▶ Short problem
Substitute "legend marker" for "legend dot" in the stretch from the line containing "Click the Percentile (99) legend dot" through the line containing "[x=445, y=313]", and give those lines again with nothing else changed.

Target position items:
━━━━━━━━━━━━━━━━
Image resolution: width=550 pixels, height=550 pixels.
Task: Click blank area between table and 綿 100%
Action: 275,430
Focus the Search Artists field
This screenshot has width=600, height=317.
━━━━━━━━━━━━━━━━
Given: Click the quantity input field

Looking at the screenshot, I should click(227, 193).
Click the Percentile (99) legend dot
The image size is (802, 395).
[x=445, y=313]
━━━━━━━━━━━━━━━━
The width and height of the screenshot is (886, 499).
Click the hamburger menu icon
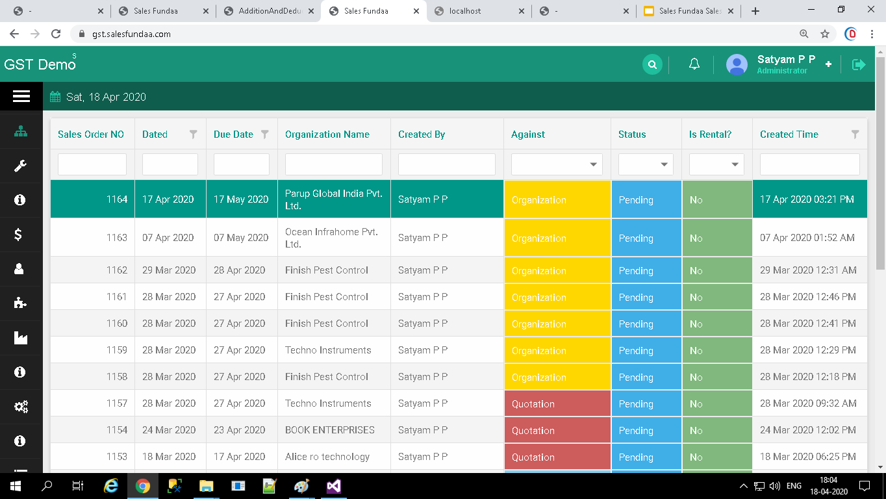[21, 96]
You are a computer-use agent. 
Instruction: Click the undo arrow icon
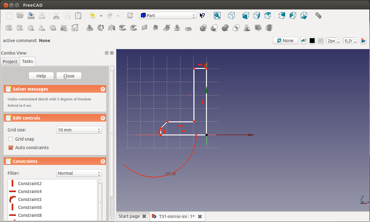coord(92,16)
━━━━━━━━━━━━━━━━
▶ Complete answer
Click the Percentile (99) legend marker
The image size is (802, 395).
[x=445, y=313]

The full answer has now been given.